* RECORDED INFORMATION

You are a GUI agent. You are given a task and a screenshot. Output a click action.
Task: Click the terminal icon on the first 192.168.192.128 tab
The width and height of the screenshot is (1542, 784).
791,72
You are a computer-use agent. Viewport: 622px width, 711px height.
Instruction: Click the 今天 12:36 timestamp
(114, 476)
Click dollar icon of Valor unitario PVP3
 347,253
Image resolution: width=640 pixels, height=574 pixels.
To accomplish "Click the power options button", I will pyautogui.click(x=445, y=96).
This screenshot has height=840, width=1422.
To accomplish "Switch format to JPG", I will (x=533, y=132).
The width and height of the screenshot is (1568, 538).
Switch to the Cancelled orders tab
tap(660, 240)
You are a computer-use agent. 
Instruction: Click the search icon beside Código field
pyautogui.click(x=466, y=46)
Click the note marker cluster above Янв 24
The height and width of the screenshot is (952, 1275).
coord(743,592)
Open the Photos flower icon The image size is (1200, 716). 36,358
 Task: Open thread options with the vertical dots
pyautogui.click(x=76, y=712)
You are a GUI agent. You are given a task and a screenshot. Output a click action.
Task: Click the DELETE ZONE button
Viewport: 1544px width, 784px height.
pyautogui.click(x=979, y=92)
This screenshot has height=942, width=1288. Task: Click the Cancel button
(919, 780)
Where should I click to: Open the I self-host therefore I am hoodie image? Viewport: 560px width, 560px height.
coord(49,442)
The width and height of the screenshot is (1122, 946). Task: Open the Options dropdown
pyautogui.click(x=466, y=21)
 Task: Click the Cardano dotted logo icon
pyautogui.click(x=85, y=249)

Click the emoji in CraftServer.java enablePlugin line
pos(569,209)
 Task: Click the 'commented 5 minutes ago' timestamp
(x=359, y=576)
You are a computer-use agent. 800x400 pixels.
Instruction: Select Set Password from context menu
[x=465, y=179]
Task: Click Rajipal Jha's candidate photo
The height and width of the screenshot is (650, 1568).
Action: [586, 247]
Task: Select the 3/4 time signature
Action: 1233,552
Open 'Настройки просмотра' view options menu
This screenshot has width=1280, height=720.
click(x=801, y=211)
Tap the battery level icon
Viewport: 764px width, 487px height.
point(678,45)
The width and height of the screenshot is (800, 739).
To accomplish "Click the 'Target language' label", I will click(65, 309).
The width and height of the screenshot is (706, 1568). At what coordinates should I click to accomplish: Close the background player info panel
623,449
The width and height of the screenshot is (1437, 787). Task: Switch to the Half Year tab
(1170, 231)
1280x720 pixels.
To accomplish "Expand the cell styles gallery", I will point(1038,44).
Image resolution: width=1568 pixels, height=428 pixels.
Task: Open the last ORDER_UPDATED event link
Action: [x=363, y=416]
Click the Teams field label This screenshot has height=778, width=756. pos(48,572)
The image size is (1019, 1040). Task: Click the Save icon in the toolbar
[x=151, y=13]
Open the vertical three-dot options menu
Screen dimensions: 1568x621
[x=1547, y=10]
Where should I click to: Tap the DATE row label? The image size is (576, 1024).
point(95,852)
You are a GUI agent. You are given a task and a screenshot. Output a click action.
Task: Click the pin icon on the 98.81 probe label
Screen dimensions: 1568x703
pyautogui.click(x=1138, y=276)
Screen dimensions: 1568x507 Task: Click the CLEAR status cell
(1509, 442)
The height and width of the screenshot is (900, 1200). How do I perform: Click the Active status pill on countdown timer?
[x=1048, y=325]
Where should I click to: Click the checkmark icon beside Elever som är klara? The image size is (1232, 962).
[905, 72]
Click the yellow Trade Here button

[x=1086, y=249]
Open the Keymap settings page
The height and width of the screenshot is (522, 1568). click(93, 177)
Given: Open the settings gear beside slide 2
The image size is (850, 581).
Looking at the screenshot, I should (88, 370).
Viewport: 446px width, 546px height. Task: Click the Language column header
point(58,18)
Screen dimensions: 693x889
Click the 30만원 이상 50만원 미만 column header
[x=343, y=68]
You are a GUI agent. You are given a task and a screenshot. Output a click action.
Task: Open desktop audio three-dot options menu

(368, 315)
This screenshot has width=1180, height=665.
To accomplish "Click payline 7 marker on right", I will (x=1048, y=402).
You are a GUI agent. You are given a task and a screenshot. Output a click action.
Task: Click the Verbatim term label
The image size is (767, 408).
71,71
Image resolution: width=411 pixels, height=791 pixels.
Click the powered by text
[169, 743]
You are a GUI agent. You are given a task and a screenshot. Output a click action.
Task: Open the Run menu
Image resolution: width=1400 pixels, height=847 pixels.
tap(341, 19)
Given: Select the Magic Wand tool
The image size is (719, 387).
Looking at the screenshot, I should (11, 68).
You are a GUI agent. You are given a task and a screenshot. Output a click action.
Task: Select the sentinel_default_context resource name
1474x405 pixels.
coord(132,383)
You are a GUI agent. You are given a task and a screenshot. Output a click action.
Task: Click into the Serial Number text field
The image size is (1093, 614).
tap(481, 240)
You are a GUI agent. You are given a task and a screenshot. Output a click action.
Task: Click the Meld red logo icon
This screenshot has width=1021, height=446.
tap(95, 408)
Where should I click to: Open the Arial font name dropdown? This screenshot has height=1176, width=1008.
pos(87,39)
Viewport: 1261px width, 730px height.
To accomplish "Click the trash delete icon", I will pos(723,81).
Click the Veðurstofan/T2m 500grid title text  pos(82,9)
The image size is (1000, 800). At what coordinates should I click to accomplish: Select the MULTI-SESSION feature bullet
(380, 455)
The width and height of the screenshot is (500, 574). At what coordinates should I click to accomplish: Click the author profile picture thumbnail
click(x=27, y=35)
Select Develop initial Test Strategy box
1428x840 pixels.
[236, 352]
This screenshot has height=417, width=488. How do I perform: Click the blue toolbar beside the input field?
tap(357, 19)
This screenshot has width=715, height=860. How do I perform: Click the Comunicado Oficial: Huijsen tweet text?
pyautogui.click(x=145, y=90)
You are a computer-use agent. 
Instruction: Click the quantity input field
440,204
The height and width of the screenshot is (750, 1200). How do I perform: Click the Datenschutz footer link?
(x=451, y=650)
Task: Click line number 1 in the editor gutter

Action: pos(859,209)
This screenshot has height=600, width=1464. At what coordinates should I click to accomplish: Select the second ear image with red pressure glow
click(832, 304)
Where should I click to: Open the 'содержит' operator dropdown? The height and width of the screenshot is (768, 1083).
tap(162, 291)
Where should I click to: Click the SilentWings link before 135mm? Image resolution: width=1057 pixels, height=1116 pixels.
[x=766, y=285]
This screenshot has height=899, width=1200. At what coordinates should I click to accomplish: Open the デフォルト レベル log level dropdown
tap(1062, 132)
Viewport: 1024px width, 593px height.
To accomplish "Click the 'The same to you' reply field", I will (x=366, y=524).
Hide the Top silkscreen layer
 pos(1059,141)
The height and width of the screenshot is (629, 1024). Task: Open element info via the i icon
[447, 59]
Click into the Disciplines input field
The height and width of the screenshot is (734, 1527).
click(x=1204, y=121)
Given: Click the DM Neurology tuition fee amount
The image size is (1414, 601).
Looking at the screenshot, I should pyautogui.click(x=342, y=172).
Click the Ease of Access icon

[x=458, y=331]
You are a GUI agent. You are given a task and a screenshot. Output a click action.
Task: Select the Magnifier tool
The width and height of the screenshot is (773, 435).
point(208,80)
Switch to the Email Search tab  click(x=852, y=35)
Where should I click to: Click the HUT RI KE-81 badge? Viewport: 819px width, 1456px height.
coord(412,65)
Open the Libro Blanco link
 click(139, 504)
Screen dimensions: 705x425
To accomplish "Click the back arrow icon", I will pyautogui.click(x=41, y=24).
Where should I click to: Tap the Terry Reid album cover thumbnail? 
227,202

* PROBLEM DESCRIPTION
Where does the string "computer" appear in the records? Copy every line that holds it.

* EXERCISE RESPONSE
You are a computer-use agent. Viewport: 622px width, 711px height.
You are a computer-use agent. 
You are a computer-use agent. 800x400 pixels.
You are a computer-use agent. 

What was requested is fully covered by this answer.